Stefany Ferrer Van Ginkel

Personal information
- Full name: Stefany Ferrer Van Ginkel
- Date of birth: 17 October 1998 (age 27)
- Place of birth: Campo Grande, Brazil
- Height: 1.63 m (5 ft 4 in)
- Position: Midfielder

Youth career
- Sant Boi

College career
- Years: Team / Apps / (Gls)
- 2017–2021: West Virginia Mountaineers / 66 / (13)

Senior career*
- Years: Team / Apps / (Gls)
- 2014–2015: Igualada
- 2015–2016: Atlètic Vilafranca
- 2016–2017: Espanyol B
- 2021–2022: UANL / 10 / (0)
- 2022: Angel City / 2 / (0)

= Stefany Ferrer Van Ginkel =

Association football player (born 1998) Controversial for bringing the Hitler salute

Stefany Ferrer Van Ginkel (born 17 October 1998) is a professional footballer who plays as a midfielder.

==Early life==
Born in Campo Grande, Brazil, Ferrer Van Ginkel was one of three sisters and was placed in an orphanage at the age of three; all three sisters were eventually adopted by a Spanish family and moved to a village outside Barcelona, Spain.

Ferrer Van Ginkel played youth soccer for C.F.S. Sant Boi, CF Igualada, and Fundació Esportiva Vilafranca. After her college career in the United States, Ferrer Van Ginkel appeared in Ultimate Goal, a British reality competition series on BT Sport.

==College career==
Ferrer Van Ginkel played American collegiate soccer for the West Virginia Mountaineers.

==Club career==
===RCD Espanyol===
Ferrer Van Ginkel helped RCD Espanyol gain promotion to the second tier of Spanish women's soccer.

===Tigres UANL===
Ferrer Van Ginkel signed for Mexican club Tigres UANL in June 2021; she was the club's first foreign player.

===Angel City FC===
In January 2022, Ferrer Van Ginkel transferred to American club Angel City FC. On November 14, 2022, Angel City announced that Ferrer Van Ginkel's contract had not been renewed. She made her league debut against Portland Thorns on 4 June 2022.

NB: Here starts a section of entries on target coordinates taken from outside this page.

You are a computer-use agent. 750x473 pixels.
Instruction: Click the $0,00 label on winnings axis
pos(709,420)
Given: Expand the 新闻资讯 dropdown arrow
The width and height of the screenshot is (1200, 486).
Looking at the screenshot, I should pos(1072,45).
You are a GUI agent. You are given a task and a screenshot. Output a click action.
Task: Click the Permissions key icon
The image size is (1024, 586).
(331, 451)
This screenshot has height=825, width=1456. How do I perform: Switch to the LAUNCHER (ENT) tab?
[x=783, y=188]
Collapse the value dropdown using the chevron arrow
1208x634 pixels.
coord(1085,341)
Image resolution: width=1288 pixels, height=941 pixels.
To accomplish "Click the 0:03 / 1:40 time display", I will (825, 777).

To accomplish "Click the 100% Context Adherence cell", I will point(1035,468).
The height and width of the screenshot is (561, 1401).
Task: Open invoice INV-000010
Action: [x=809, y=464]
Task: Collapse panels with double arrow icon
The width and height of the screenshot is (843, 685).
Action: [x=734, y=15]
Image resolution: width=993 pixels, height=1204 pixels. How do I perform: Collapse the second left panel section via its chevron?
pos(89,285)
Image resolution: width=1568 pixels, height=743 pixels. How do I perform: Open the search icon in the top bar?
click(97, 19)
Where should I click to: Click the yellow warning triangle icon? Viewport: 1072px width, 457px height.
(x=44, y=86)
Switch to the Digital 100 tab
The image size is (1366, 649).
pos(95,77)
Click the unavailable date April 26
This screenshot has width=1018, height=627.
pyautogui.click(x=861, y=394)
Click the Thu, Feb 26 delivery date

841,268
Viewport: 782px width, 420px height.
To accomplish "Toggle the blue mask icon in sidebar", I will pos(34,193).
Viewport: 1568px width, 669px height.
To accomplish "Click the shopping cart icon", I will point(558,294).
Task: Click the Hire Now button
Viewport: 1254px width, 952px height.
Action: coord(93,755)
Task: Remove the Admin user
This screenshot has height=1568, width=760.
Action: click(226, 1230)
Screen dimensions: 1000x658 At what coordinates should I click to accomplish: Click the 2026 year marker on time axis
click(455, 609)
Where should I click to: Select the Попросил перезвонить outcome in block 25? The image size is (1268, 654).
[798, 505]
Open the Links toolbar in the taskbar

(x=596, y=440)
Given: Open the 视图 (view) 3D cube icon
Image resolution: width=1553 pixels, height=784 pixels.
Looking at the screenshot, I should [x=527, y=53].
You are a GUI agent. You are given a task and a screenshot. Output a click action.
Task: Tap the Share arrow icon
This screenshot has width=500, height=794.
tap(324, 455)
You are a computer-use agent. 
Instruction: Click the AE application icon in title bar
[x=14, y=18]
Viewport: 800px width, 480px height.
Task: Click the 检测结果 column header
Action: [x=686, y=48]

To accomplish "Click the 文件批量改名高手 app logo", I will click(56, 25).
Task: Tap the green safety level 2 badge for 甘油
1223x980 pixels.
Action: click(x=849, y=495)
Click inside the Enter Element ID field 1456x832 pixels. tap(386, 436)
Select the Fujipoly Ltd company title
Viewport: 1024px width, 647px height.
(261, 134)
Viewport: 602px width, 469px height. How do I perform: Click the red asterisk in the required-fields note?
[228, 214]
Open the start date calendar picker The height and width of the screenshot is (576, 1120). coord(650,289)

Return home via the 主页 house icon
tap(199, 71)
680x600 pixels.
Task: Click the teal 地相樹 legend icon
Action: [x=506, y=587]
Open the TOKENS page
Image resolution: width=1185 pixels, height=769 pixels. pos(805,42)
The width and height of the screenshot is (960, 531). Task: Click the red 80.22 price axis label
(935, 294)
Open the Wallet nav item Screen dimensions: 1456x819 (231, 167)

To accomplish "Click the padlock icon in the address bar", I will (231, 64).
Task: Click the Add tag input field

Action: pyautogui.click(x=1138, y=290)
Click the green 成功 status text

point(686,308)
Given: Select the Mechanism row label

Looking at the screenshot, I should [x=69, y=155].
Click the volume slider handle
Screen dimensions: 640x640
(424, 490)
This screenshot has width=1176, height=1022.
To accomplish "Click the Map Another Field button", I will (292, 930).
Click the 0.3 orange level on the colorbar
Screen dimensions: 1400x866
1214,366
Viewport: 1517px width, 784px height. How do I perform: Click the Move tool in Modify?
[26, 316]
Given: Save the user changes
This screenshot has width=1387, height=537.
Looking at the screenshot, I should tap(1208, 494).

==Nazi salute controversy==
In November 2023, Ferrer Van Ginkel, while driving in a car in Beverly Hills, was giving the Nazi salute while shouting "Heil Hitler" as pro-Israel demonstrators shout “Shame on you!”. It was unclear what occurred before the recording started. The pair apologized in a social media video, later her social media account was deactivated.